● **Task to complete**
Reproduce verbatim the stretch from the line containing "You are a GUI" through the end of the items, omitting the pictures from your answer.

____

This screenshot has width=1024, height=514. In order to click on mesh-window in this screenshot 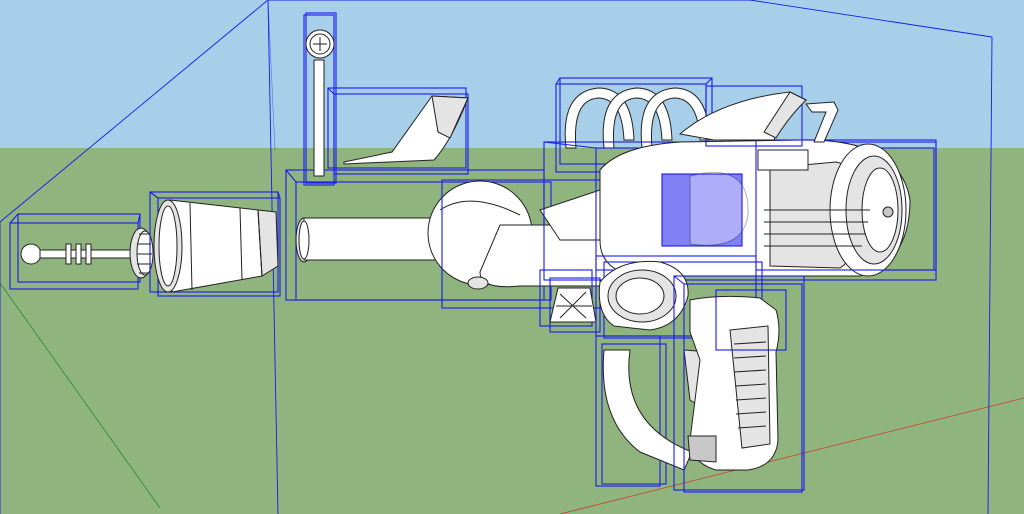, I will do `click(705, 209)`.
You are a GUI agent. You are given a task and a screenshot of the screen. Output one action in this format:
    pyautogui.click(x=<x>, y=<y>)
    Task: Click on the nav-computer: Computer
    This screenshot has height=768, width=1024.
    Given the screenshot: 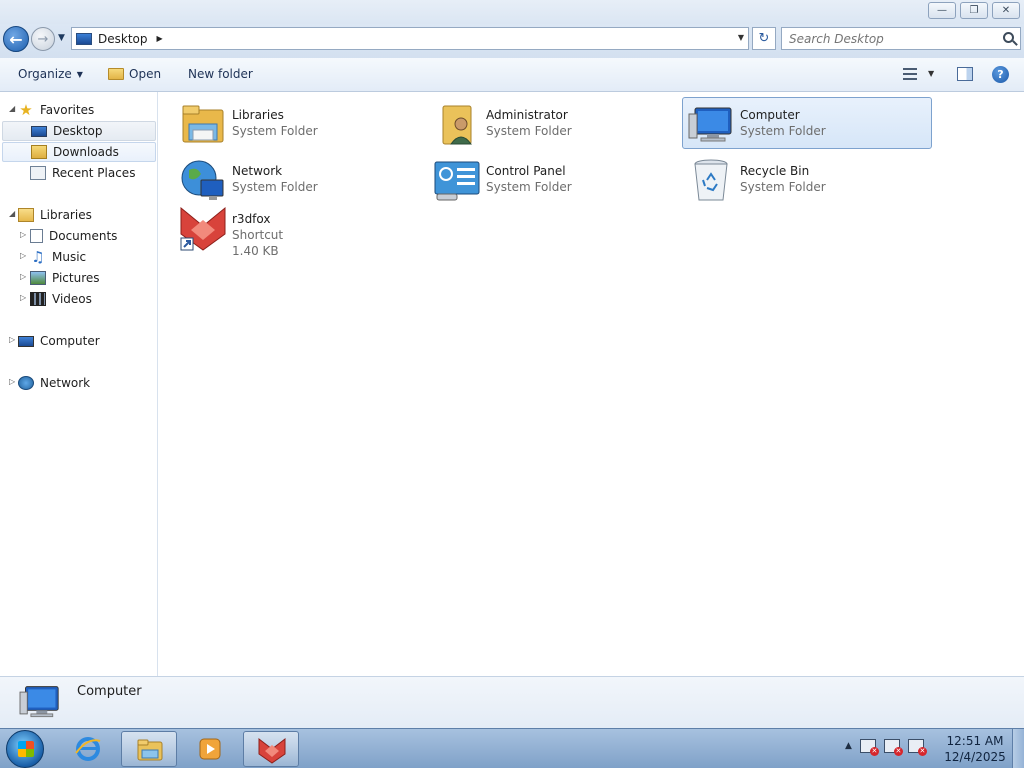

____

● **Response area**
You are a GUI agent. You are given a task and a screenshot of the screen. Output one action in this format:
    pyautogui.click(x=<x>, y=<y>)
    Task: Click on the nav-computer: Computer
    This screenshot has height=768, width=1024.
    Given the screenshot: 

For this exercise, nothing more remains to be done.